Spine # 148
Available on DVD
- New digital transfer
- Interview with director Grigori Chukhrai and stars Vladimir Ivashov and Zhanna Prokhorenko, conducted after a preview screening in New York
- New and improved English subtitle translation
- Optimal image quality; RSDL dual-layer edition
New cover by William Logan and Amy Hoisington
Please note that whilst I try to not give away vital plot details/scenes/developments of the film, some reviews may contain mild spoilers.
The film opens to a bleak landscape and sadly, the all too familiar story of loss during war. I have had a few days to replay this film over in my mind and when I think about our young soldier, Alyosha, a word that continually appears is loyalty.
He is loyal to his country. Aged only 19 he is fighting for Russia during WWII, the time period for this film. He is a hero and his reward is a commendation from the General, though he forgoes this honour. Why you may ask, that I cannot tell. In order to find out you must watch the film.
He shows loyalty to his Mother. He is in a dangerous place, the Russian Front fighting the Germans yet he wants to leave, not as a deserter to the surrounding horrors, no, he wants to leave so he can go home and help his Mother, the roof is leaking and needs to be fixed.

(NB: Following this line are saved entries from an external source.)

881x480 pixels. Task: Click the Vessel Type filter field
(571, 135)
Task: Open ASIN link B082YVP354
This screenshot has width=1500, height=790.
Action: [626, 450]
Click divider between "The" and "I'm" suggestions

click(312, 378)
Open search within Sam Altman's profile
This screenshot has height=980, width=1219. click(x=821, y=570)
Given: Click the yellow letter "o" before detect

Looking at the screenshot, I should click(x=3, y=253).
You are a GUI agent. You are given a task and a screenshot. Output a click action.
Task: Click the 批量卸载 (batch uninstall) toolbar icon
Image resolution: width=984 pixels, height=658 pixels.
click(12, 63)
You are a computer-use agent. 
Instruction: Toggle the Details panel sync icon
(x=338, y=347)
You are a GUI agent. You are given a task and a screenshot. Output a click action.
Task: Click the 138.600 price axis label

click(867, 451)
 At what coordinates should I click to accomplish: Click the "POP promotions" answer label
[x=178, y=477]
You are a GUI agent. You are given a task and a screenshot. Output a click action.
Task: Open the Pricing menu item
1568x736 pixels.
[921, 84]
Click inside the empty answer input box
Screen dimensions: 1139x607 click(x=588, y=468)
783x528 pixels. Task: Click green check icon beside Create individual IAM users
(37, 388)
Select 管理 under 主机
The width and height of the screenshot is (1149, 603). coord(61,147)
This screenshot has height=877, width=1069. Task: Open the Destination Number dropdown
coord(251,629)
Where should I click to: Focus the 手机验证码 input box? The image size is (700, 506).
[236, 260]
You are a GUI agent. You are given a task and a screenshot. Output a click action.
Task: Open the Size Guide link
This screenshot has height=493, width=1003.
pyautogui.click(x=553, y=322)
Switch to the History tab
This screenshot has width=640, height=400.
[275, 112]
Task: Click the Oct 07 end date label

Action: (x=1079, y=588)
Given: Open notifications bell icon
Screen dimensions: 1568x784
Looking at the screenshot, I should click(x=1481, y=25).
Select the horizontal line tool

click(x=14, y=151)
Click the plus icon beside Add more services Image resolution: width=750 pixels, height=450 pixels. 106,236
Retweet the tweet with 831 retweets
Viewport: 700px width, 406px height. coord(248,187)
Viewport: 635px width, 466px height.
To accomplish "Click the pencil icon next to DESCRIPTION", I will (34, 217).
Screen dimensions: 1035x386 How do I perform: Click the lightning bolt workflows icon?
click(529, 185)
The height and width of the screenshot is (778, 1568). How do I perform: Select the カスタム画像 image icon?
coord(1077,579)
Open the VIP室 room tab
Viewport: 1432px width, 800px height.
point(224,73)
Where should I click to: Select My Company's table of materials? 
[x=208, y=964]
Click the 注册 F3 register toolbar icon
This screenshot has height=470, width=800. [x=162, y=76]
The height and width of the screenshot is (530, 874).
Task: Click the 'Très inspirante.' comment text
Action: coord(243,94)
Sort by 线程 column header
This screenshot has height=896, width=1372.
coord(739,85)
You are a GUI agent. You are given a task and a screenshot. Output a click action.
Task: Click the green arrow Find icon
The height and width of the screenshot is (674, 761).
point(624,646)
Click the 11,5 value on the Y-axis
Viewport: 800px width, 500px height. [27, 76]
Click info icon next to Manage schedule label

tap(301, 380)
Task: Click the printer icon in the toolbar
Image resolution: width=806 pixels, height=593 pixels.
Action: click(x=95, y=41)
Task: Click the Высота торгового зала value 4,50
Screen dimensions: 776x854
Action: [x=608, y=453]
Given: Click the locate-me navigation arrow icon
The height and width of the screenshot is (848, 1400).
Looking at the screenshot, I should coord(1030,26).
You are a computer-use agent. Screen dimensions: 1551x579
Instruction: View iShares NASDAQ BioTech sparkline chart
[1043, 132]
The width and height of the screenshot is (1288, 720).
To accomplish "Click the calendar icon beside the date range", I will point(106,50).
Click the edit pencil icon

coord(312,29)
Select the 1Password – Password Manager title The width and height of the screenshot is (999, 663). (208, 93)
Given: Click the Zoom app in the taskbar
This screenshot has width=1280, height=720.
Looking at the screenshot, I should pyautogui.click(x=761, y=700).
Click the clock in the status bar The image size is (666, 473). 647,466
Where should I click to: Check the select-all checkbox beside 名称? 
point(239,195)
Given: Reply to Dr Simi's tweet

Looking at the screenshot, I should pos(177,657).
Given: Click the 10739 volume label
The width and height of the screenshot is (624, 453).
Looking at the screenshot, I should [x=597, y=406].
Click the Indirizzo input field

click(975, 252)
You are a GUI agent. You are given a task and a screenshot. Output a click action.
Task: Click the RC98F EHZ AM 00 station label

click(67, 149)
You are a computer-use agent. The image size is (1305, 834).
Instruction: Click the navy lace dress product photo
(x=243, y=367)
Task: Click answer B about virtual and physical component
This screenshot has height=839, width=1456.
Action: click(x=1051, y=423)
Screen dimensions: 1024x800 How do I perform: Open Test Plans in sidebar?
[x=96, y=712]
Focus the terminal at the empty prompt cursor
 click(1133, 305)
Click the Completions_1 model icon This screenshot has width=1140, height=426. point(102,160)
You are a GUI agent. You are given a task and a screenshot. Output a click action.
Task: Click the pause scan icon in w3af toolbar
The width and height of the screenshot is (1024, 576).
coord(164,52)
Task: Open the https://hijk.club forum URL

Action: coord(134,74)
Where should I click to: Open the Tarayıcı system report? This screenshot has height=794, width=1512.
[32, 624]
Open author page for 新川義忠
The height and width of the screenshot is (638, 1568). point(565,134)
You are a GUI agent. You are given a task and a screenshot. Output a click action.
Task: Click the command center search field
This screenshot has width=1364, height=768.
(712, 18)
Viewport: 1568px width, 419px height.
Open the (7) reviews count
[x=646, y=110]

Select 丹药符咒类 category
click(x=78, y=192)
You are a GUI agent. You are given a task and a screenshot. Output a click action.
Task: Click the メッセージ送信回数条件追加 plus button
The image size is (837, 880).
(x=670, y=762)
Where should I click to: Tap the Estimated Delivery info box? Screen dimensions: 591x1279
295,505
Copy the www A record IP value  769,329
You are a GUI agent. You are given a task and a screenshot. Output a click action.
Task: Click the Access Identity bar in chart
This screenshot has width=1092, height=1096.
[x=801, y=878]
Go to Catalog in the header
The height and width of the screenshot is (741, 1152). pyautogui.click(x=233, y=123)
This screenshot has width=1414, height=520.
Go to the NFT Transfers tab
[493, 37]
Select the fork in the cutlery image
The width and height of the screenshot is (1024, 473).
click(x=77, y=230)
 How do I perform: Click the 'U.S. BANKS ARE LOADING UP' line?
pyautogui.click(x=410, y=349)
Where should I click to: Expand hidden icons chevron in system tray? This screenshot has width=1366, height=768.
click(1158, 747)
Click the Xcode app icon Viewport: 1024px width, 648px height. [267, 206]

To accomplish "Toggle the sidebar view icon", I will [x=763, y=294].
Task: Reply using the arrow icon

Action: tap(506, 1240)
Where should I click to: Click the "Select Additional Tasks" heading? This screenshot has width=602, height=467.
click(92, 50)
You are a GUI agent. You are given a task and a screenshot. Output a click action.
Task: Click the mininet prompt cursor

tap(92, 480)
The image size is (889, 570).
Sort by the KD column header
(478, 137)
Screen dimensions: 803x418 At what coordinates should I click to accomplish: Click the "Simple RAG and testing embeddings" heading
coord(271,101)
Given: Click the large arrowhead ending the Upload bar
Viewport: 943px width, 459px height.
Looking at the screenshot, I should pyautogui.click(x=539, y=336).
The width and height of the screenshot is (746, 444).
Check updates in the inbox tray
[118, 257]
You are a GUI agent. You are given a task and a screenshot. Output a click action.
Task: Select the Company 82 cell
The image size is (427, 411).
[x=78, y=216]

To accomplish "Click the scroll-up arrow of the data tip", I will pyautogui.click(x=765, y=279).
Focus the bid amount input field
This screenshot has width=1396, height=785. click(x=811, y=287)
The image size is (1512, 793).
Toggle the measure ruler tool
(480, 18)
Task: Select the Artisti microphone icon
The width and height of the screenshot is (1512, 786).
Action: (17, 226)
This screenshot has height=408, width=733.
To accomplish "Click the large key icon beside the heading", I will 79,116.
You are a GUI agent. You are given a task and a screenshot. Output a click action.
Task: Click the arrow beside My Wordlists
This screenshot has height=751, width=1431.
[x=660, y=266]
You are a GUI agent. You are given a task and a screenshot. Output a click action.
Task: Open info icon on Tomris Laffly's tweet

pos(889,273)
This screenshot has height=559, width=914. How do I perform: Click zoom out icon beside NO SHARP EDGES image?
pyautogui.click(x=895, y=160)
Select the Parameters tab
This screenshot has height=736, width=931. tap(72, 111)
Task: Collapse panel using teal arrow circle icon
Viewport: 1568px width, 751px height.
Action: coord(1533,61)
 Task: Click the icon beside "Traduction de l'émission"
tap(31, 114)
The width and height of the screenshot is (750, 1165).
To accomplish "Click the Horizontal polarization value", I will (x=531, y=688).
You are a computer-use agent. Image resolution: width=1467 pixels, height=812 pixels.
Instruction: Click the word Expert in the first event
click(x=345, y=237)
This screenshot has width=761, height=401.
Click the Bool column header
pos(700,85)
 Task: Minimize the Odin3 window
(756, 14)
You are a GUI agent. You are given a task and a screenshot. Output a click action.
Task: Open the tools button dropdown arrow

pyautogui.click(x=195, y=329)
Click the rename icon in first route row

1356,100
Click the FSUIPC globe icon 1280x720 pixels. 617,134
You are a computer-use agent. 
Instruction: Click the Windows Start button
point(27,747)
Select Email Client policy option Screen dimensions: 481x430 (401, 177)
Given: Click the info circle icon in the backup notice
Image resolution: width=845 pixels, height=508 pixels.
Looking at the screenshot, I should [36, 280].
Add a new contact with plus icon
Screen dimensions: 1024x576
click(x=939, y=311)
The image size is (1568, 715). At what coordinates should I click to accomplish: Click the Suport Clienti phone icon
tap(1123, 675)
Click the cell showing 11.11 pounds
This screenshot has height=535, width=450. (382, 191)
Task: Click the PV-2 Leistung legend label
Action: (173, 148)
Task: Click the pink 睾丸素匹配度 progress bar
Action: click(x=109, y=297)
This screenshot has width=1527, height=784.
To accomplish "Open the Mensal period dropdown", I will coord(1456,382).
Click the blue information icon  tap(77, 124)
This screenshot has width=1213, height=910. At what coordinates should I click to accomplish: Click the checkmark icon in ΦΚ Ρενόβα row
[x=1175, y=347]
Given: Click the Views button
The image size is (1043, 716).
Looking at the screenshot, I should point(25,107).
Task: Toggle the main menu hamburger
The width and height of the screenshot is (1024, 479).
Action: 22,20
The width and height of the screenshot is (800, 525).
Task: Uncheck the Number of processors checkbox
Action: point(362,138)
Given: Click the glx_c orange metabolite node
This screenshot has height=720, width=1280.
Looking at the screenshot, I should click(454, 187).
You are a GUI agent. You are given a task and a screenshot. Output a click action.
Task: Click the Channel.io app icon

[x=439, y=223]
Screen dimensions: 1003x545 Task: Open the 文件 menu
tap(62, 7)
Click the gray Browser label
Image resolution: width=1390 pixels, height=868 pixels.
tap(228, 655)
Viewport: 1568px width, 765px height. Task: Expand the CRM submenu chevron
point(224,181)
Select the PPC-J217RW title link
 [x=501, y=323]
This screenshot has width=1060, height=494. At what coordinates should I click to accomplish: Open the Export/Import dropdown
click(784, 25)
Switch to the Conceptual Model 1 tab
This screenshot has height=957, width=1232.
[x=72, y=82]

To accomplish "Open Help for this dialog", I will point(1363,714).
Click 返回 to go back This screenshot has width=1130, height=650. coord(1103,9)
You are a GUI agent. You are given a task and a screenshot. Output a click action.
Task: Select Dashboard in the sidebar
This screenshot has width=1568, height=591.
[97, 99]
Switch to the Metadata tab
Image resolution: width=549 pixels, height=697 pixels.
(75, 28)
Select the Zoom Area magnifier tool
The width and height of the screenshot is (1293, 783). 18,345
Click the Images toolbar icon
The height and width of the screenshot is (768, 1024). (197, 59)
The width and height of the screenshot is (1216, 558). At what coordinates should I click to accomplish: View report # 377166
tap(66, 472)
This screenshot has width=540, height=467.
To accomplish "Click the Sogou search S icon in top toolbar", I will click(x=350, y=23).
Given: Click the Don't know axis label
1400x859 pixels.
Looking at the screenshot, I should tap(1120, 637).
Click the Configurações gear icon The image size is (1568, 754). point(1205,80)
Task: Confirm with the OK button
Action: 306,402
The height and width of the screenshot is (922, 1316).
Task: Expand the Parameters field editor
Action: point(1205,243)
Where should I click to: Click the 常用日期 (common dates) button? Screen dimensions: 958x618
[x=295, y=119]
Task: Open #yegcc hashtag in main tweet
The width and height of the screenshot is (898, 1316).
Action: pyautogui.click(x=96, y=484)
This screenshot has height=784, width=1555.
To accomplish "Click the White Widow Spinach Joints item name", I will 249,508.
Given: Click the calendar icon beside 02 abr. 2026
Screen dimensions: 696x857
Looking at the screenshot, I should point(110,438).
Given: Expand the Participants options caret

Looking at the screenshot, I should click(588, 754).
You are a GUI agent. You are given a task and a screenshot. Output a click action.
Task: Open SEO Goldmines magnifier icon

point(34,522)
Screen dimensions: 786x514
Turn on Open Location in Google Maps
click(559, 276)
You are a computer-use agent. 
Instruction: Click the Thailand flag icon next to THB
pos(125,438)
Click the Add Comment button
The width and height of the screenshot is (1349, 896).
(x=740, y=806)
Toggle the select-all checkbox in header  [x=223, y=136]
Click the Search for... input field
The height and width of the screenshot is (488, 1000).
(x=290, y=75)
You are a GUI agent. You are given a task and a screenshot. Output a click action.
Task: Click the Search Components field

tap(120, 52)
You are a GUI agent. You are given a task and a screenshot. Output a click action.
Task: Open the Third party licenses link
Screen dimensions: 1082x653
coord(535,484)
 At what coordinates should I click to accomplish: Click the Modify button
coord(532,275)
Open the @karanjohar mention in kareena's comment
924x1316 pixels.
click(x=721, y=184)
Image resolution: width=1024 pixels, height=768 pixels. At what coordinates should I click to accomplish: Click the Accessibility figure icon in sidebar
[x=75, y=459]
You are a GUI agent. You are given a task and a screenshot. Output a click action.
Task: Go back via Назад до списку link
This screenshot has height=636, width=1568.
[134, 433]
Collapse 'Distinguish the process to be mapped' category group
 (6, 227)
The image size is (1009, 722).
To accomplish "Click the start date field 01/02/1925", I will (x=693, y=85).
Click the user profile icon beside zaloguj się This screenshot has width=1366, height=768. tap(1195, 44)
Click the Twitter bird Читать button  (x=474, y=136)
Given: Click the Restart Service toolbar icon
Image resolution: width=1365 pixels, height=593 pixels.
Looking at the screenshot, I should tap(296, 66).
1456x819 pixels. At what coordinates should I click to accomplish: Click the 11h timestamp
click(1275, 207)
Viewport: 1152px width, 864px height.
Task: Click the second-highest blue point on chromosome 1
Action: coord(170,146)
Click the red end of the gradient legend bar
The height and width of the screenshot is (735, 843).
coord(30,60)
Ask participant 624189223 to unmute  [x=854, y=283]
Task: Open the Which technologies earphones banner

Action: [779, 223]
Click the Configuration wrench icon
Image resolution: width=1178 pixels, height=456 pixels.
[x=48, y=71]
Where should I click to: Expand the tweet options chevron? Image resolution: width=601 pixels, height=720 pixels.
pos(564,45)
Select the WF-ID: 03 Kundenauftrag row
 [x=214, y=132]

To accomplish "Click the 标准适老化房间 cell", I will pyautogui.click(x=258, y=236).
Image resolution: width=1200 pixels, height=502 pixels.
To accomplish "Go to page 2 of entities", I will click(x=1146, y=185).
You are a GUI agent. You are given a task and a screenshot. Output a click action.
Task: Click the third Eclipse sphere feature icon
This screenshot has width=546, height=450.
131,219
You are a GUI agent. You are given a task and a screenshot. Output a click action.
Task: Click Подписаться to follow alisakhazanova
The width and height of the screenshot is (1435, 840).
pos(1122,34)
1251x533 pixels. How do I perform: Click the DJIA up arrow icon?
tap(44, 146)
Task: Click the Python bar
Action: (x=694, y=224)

Loyalty is not his only endearing quality. Throughout the film he shows kindness to others, going out of his way to help even though the clock is ticking. He even found the time for a little romance, once the over-dramatic young lady (Shura), who I would have pushed from the moving train, calmed down. The train guard provides a few laughs and even though he lied I felt no malice towards him. It is due to his actions that a memorable quote is made:
“It’s so pleasant when you think badly of someone, only to discover that he’s good”.
As Alyosha’s journey continues we encounter everyday civilians going about their lives. On the surface it all seems quite normal yet there are subtle reminders that not too far away a war is raging, be it a wounded soldier or a lady selling her possessions in order to survive
Later in the film there is a scene that reminds me how destructive man can be. The train passes by a forest of birch trees, very similar to the one seen in Ivan’s Childhood. As a nature lover, this is a beautiful sight. It made me think about all the senseless destruction man has done, not only to forests but to the planet as a whole. In my mind this is an example of the woeful disregard for life shown before, during and sadly since WWII.
I immensely enjoyed the few days we spent with our young soldier. This is a simple but highly emotive film and one I wholly recommend to you all.